-- Start --

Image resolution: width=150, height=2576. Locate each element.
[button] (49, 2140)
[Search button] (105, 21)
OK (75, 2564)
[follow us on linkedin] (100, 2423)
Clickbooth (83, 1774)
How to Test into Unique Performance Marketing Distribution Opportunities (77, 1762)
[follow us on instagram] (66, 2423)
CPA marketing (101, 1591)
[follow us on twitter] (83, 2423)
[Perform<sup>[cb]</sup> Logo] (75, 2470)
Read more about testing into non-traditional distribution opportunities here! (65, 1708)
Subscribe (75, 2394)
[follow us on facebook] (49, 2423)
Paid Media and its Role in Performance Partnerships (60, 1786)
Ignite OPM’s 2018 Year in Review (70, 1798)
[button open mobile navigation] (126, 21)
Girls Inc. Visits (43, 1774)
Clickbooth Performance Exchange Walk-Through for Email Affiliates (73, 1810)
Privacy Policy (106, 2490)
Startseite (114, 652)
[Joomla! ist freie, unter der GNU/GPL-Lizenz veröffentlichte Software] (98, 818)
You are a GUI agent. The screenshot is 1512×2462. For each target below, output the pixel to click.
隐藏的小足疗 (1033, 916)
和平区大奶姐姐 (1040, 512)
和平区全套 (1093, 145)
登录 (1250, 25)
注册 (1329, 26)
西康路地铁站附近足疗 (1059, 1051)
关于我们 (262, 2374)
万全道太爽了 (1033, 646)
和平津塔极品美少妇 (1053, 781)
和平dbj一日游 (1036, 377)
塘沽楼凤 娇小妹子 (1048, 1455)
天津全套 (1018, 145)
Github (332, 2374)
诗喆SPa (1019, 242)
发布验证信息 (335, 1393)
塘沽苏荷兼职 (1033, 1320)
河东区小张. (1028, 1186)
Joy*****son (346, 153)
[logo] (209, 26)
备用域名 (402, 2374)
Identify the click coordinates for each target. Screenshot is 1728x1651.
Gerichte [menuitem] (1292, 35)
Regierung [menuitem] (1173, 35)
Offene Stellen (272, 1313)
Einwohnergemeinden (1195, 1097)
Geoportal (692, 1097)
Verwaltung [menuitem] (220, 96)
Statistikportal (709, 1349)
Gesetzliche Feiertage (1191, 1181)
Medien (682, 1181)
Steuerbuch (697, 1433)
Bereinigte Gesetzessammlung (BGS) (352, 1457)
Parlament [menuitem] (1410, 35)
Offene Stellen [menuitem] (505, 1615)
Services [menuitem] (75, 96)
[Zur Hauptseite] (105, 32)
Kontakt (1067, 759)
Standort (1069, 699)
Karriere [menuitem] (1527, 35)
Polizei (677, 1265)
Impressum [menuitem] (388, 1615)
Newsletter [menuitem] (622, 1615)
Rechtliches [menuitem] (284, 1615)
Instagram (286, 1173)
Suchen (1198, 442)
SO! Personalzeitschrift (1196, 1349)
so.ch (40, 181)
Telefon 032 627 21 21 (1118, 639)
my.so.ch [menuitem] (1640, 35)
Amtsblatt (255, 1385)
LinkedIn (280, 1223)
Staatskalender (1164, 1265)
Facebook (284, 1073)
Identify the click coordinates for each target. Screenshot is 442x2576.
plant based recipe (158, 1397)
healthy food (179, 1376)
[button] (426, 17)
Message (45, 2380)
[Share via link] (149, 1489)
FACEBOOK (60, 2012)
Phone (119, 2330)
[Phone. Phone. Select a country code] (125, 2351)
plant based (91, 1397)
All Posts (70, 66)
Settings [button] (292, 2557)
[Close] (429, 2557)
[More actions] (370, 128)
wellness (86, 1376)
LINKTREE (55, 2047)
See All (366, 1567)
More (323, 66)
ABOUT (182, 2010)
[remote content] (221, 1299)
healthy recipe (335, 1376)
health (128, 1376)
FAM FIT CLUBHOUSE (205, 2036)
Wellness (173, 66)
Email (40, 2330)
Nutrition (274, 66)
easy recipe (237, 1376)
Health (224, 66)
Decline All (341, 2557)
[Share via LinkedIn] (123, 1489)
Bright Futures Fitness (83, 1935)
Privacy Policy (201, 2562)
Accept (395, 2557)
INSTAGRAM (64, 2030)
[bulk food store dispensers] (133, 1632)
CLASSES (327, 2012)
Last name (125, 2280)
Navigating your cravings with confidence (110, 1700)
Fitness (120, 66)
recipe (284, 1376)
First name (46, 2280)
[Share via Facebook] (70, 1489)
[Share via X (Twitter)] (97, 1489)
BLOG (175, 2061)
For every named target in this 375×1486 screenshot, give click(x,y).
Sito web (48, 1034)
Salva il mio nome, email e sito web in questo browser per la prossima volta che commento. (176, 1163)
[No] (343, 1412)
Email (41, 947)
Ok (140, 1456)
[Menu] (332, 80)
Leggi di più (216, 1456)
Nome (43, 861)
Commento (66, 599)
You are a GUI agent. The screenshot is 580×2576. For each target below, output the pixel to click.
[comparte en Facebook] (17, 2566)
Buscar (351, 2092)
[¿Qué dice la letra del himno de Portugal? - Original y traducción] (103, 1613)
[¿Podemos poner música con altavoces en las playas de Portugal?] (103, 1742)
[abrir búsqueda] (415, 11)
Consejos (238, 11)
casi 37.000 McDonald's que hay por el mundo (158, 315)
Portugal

-- End --

PROBLEM DETAILS ▸ Rewrite the material above, substituting "Steuerhandbuch" for each occurrence of "Steuerbuch" and keeping everything else unchanged.

IN RESPONSE ▸
Image resolution: width=150, height=2576. Locate each element.
[button] (49, 2140)
[Search button] (105, 21)
OK (75, 2564)
[follow us on linkedin] (100, 2423)
Clickbooth (83, 1774)
How to Test into Unique Performance Marketing Distribution Opportunities (77, 1762)
[follow us on instagram] (66, 2423)
CPA marketing (101, 1591)
[follow us on twitter] (83, 2423)
[Perform<sup>[cb]</sup> Logo] (75, 2470)
Read more about testing into non-traditional distribution opportunities here! (65, 1708)
Subscribe (75, 2394)
[follow us on facebook] (49, 2423)
Paid Media and its Role in Performance Partnerships (60, 1786)
Ignite OPM’s 2018 Year in Review (70, 1798)
[button open mobile navigation] (126, 21)
Girls Inc. Visits (43, 1774)
Clickbooth Performance Exchange Walk-Through for Email Affiliates (73, 1810)
Privacy Policy (106, 2490)
Startseite (114, 652)
[Joomla! ist freie, unter der GNU/GPL-Lizenz veröffentlichte Software] (98, 818)
You are a GUI agent. The screenshot is 1512×2462. For each target below, output the pixel to click.
隐藏的小足疗 (1033, 916)
和平区大奶姐姐 (1040, 512)
和平区全套 (1093, 145)
登录 (1250, 25)
注册 (1329, 26)
西康路地铁站附近足疗 (1059, 1051)
关于我们 (262, 2374)
万全道太爽了 (1033, 646)
和平津塔极品美少妇 (1053, 781)
和平dbj一日游 (1036, 377)
塘沽楼凤 娇小妹子 (1048, 1455)
天津全套 (1018, 145)
Github (332, 2374)
诗喆SPa (1019, 242)
发布验证信息 (335, 1393)
塘沽苏荷兼职 (1033, 1320)
河东区小张. (1028, 1186)
Joy*****son (346, 153)
[logo] (209, 26)
备用域名 (402, 2374)
Identify the click coordinates for each target. Screenshot is 1728x1651.
Gerichte [menuitem] (1292, 35)
Regierung [menuitem] (1173, 35)
Offene Stellen (272, 1313)
Einwohnergemeinden (1195, 1097)
Geoportal (692, 1097)
Verwaltung [menuitem] (220, 96)
Statistikportal (709, 1349)
Gesetzliche Feiertage (1191, 1181)
Medien (682, 1181)
Steuerhandbuch (697, 1433)
Bereinigte Gesetzessammlung (BGS) (352, 1457)
Parlament [menuitem] (1410, 35)
Offene Stellen [menuitem] (505, 1615)
Services [menuitem] (75, 96)
[Zur Hauptseite] (105, 32)
Kontakt (1067, 759)
Standort (1069, 699)
Karriere [menuitem] (1527, 35)
Polizei (677, 1265)
Impressum [menuitem] (388, 1615)
Newsletter [menuitem] (622, 1615)
Rechtliches [menuitem] (284, 1615)
Instagram (286, 1173)
Suchen (1198, 442)
SO! Personalzeitschrift (1196, 1349)
so.ch (40, 181)
Telefon 032 627 21 21 (1118, 639)
my.so.ch [menuitem] (1640, 35)
Amtsblatt (255, 1385)
LinkedIn (280, 1223)
Staatskalender (1164, 1265)
Facebook (284, 1073)
Identify the click coordinates for each target. Screenshot is 442x2576.
plant based recipe (158, 1397)
healthy food (179, 1376)
[button] (426, 17)
Message (45, 2380)
[Share via link] (149, 1489)
FACEBOOK (60, 2012)
Phone (119, 2330)
[Phone. Phone. Select a country code] (125, 2351)
plant based (91, 1397)
All Posts (70, 66)
Settings [button] (292, 2557)
[Close] (429, 2557)
[More actions] (370, 128)
wellness (86, 1376)
LINKTREE (55, 2047)
See All (366, 1567)
More (323, 66)
ABOUT (182, 2010)
[remote content] (221, 1299)
healthy recipe (335, 1376)
health (128, 1376)
FAM FIT CLUBHOUSE (205, 2036)
Wellness (173, 66)
Email (40, 2330)
Nutrition (274, 66)
easy recipe (237, 1376)
Health (224, 66)
Decline All (341, 2557)
[Share via LinkedIn] (123, 1489)
Bright Futures Fitness (83, 1935)
Privacy Policy (201, 2562)
Accept (395, 2557)
INSTAGRAM (64, 2030)
[bulk food store dispensers] (133, 1632)
CLASSES (327, 2012)
Last name (125, 2280)
Navigating your cravings with confidence (110, 1700)
Fitness (120, 66)
recipe (284, 1376)
First name (46, 2280)
[Share via Facebook] (70, 1489)
[Share via X (Twitter)] (97, 1489)
BLOG (175, 2061)
For every named target in this 375×1486 screenshot, give click(x,y).
Sito web (48, 1034)
Salva il mio nome, email e sito web in questo browser per la prossima volta che commento. (176, 1163)
[No] (343, 1412)
Email (41, 947)
Ok (140, 1456)
[Menu] (332, 80)
Leggi di più (216, 1456)
Nome (43, 861)
Commento (66, 599)
You are a GUI agent. The screenshot is 580×2576. For each target below, output the pixel to click.
[comparte en Facebook] (17, 2566)
Buscar (351, 2092)
[¿Qué dice la letra del himno de Portugal? - Original y traducción] (103, 1613)
[¿Podemos poner música con altavoces en las playas de Portugal?] (103, 1742)
[abrir búsqueda] (415, 11)
Consejos (238, 11)
casi 37.000 McDonald's que hay por el mundo (158, 315)
Portugal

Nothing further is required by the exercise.